Some friends of mine have remarked that they think I have a high tolerance for physical pain. I have tattoos (not as many or in many "painful" areas like some other friends I have), and while I remember them being painful, I don't remember feeling like I couldn't "handle" the pain. I don't even remember feeling at any point like I needed to complain about the pain. Maybe I just don't remember. Que, my doula who was with me at the birth, told me that I never asked for any pain relief during the entire labor. To be quite honest, asking for it was quite literally out of the question in my mind. But even though I knew it to be an option, of course, I never felt like I "needed" it. I just handled whatever came my way.
So, I am thinking about my wrist. And I am thinking about how I've just been handling it for months now. I mean, it's pretty painful. At first I complained about it a lot. I gasped and flinched every time it hurt. I expressed my grievances to Ben often. But in the last week or so (until this morning when I made it much, much worse) I hadn't really reacted to the pain even though it hasn't gotten any better. It still hurt like a mother-effer every single day. But I'd managed to get through my days recently without expressing the pain.
And I thought about this... whether maybe the pain actually had gotten a little better or whether my perception of it had gotten easier.

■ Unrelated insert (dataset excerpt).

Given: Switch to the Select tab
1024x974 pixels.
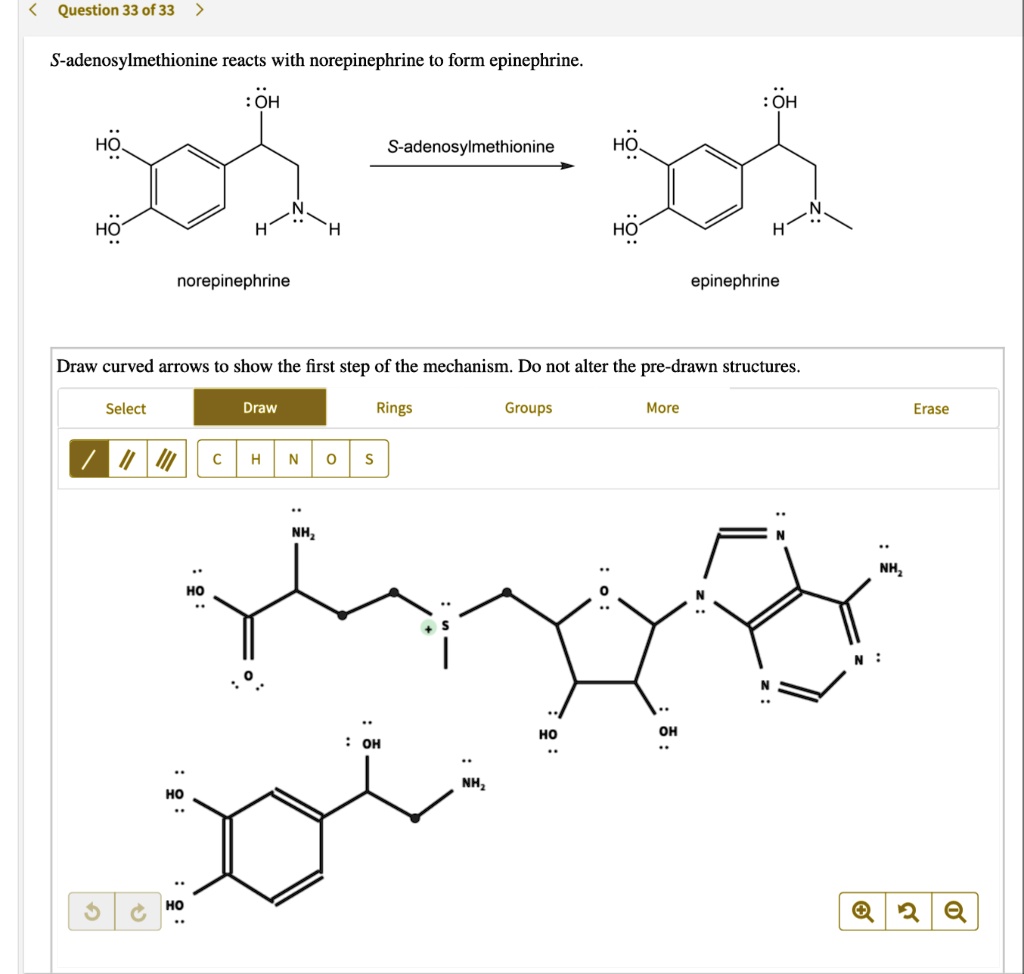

And I couldn't help but relate this to emotional pain too. I don't think the pain of losing your child will ever be "less" than it is at any given moment. But how we handle the pain, or how we tolerate the pain, or how we perceive the pain becomes easier with time. We get used to it. We learn to use the other wrist to lift things that are heavy. After weeks and weeks (or years and years) we know what to expect from the pain. We know where it's coming from. We know how to react. We can channel that into other things. We can express our pain in more thoughtful and intentional ways.

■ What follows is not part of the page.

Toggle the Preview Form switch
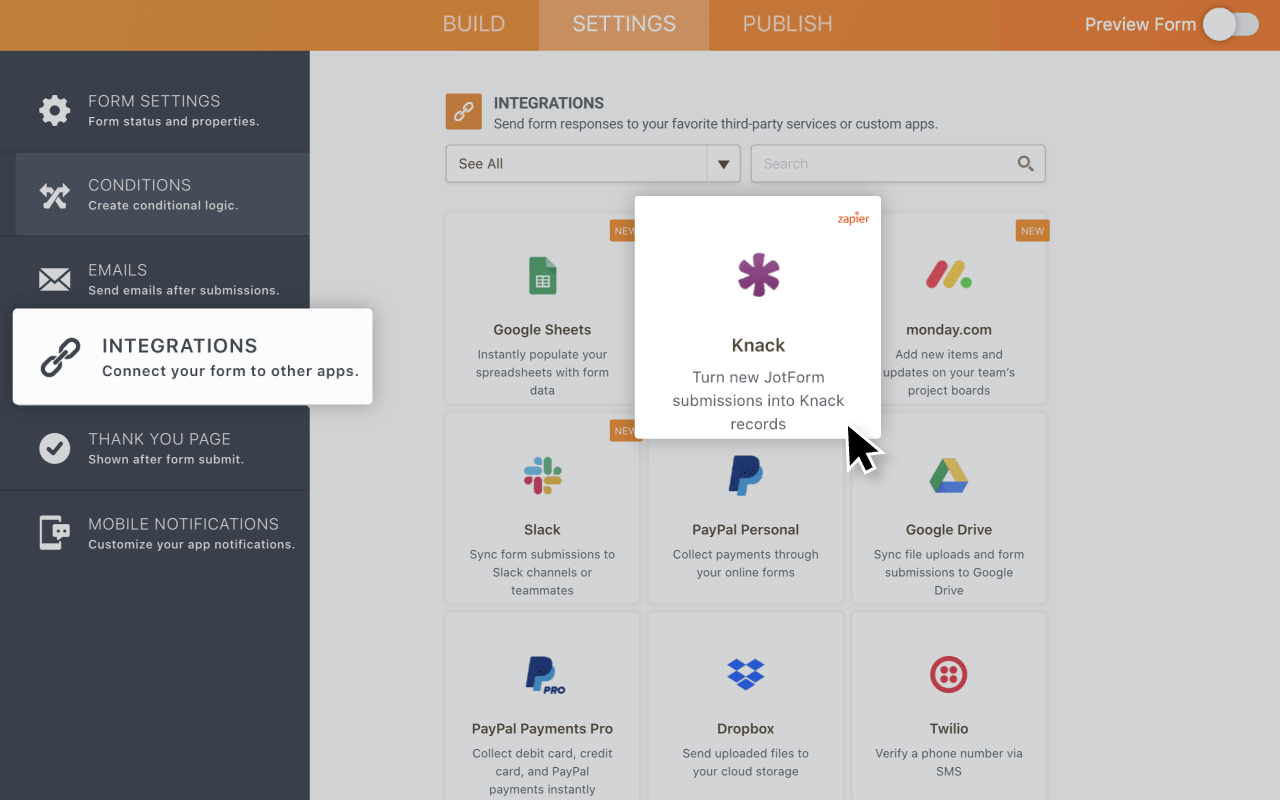 (1230, 25)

And maybe good things like spending time with friends, gardening, having a laugh or enjoying a delicious meal with your husband are the emotional equivalents of pain medication. Nice, naturally-derived pain medication... for when "going it alone" does not suffice. A prescription written by Jesus and filled at God's pharmacy. Ok, now I'm just getting cheezy. But seriously.
I've also learned from tolerating pain that it also changes your perception of other painful things. One of the days when Wolfie was in the NICU our friend and priest, Dale, was pushing me in my wheelchair to the cafeteria. We were rolling through all these hospital corridors... the sights and smells that reminded me of my dad when he was ill and dying. Scary stuff. But I didn't feel that way at that moment. I remarked to Dale that I don't think I'll be as scared of hospitals anymore.
Pain sucks. It has a purpose, that's for sure. It lets us know that part of us is hurt or injured. We need to feel the pain otherwise we might keep injuring ourselves (like the disease of leprosy). Really painful things can burn or sting for a while. It changes you. It makes you think about things differently. You might grow or learn to absorb the pain in "quiet" ways. You might medicate. You might re-injure yourself one day. You might do painful things on purpose to acquire something or experience something you want to experience.
Maybe there is some bio-physical reason for why some people "tolerate" pain (or seem to) better than others. But who's to say what is "better"?
good thoughts....i love reading your blog. the way you write is like the best butter on the best toast. so enjoyable....a moment away from my day to soak in the goodness of your words and heart. praying for you all. thinking of you daily. xoxo
ReplyDeleteHi Brooke - I came across your blog when friends of yours posted on facebook about raising money after your tragedy. I pitched in a few dollars, and couldn't help but follow your journey. I'm an old friend of one of your friend's friends. Or something like that. And I want you to know that you are an inspiration. Keep doing what you are doing. Keep being honest and raw and real. It's inspiring to me to see how you are not shying away from God in the face of such sadness. May you be blessed. And I hope you don't mind my comment, I just wanted you to know that you are not alone.